Mishustin foi recebido pelo vice-presidente e ministro do Desenvolvimento, Indústria, Comércio e Serviços, Geraldo Alckmin, e pelo chanceler brasileiro, Mauro Vieira. A delegação russa inclui ministros e representantes do alto escalão do governo em Moscou.
Encontro no Itamaraty retoma comissão após quase dez anos
Durante a reunião, Mishustin afirmou que o Brasil é o principal parceiro econômico da Rússia na América Latina e avaliou que o relacionamento bilateral tem avançado com novos projetos. Segundo ele, a cooperação entre os dois países “avança de forma constante, com novos projetos mutuamente benéficos em várias áreas”.
O premiê russo destacou que o comércio entre Brasil e Rússia é sustentado por exportações brasileiras de carne e café, enquanto Moscou tem participação relevante no fornecimento de fertilizantes ao mercado brasileiro.
Rússia destaca papel dos fertilizantes na parceria
Mishustin ressaltou que a Rússia fornece cerca de 25% dos fertilizantes importados pelo Brasil, relação que, segundo ele, “contribui para a segurança alimentar”. Ele afirmou ainda que o cenário de transformações da economia global pode abrir novas possibilidades de expansão da cooperação bilateral, diante da digitalização e da transição energética.
Mishustin defende pagamentos em moedas nacionais
Entre os pontos centrais discutidos, Mishustin defendeu a ampliação do uso de moedas locais nas transações entre os dois países, além do fortalecimento da cooperação bancária e de corredores logísticos.

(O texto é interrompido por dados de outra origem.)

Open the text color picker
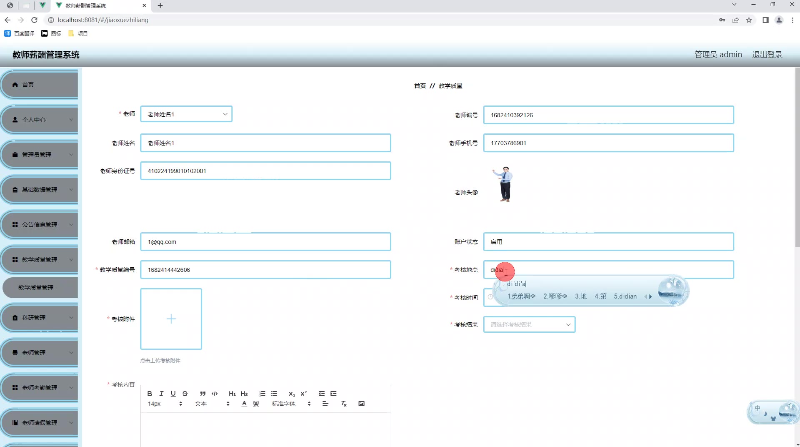The image size is (800, 447). coord(244,404)
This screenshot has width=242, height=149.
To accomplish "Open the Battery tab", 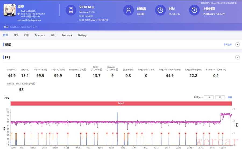I will pyautogui.click(x=82, y=35).
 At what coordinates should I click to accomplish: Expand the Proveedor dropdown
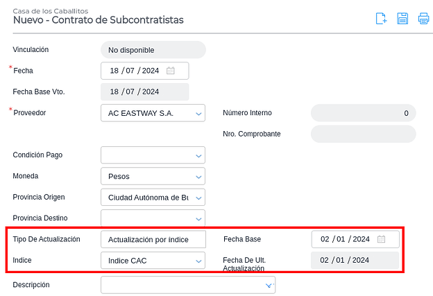tap(199, 113)
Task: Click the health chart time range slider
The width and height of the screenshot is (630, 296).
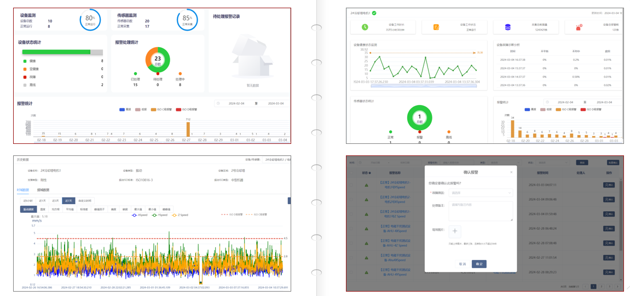Action: (x=425, y=85)
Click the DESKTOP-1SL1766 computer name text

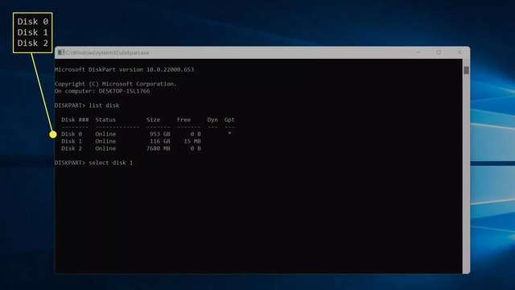tap(124, 91)
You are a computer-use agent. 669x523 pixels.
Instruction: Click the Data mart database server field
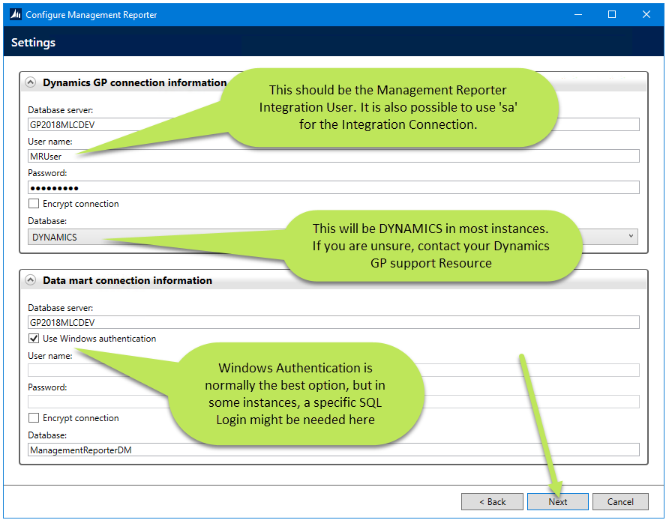tap(150, 322)
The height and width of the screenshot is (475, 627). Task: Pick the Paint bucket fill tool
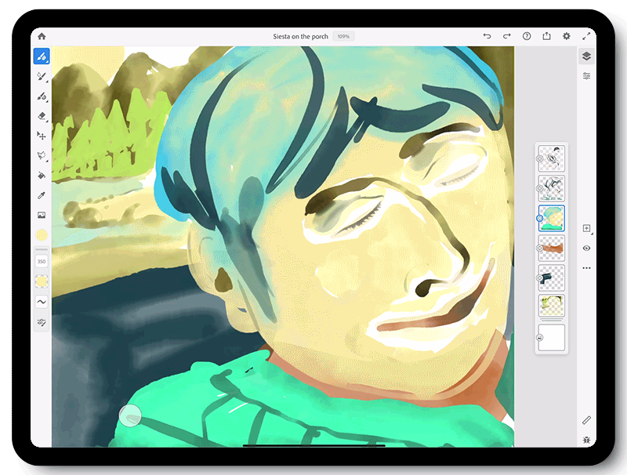(x=42, y=175)
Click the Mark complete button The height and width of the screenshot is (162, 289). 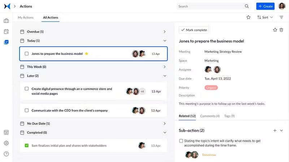[x=194, y=30]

“O aumento dos pagamentos em moedas locais, a ampliação da cooperação bancária e o desenvolvimento de corredores de transporte e cadeias logísticas são prioridades da cooperação econômica entre os dois países”, declarou.
Em outro momento, o primeiro-ministro russo afirmou que a cooperação entre Rússia e Brasil pode ter impactos além da economia, ao contribuir para ações conjuntas em fóruns internacionais e para o avanço de novos projetos bilaterais.
Alckmin cita comércio de US$ 11 bilhões em 2025
Do lado brasileiro, Geraldo Alckmin afirmou que o comércio bilateral alcançou cerca de US$ 11 bilhões (R$ 57,9 bilhões) em 2025. O vice-presidente avaliou que o volume é expressivo, mas ainda inferior ao potencial das duas economias.
Para Alckmin, o desafio é “crescer com mais equilíbrio e valor agregado”, ampliando a cooperação em áreas como agronegócio, energia, ciência, tecnologia, infraestrutura, logística e desenvolvimento sustentável.
Reshetnikov aponta potencial ainda pouco explorado
Também presente na reunião, o ministro do Desenvolvimento Econômico da Rússia, Maksim Reshetnikov, afirmou a jornalistas que existe grande espaço para crescimento na relação comercial entre os dois países.
“O nosso interesse é muito grande […] aqui nós temos exatamente o que oferecer e, provavelmente, a principal tarefa agora é garantir o sucesso dos contatos de negócios”, declarou. Segundo Reshetnikov, o potencial de cooperação ainda não foi plenamente reconhecido, levando em conta a dimensão das duas economias e o tamanho do mercado consumidor.
O ministro afirmou que a CAN está estruturada em três seções e três rodadas de discussão, envolvendo temas gerais, cooperação industrial e distribuição de produtos industriais tanto no Brasil quanto na Federação da Rússia.
Reshetnikov também mencionou oportunidades em setores como agroindústria, produtos minerais, tecnologia agrícola, indústria automotiva, setor farmacêutico e tecnologia da informação, incluindo segurança digital e internet.
De acordo com ele, nos últimos anos houve aumento na distribuição de produtos de óleo para o mercado brasileiro, enquanto a Rússia também ampliou a compra de produtos agrícolas, como café e carne. Reshetnikov afirmou ainda que a diversificação da pauta comercial é uma das principais tarefas e que questões ligadas à logística, estabilização de fluxos comerciais e sistemas de pagamento seguem em debate em níveis governamental e empresarial. “Nós também discutimos isso no nível do órgão e, portanto, no nível do negócio”, afirmou.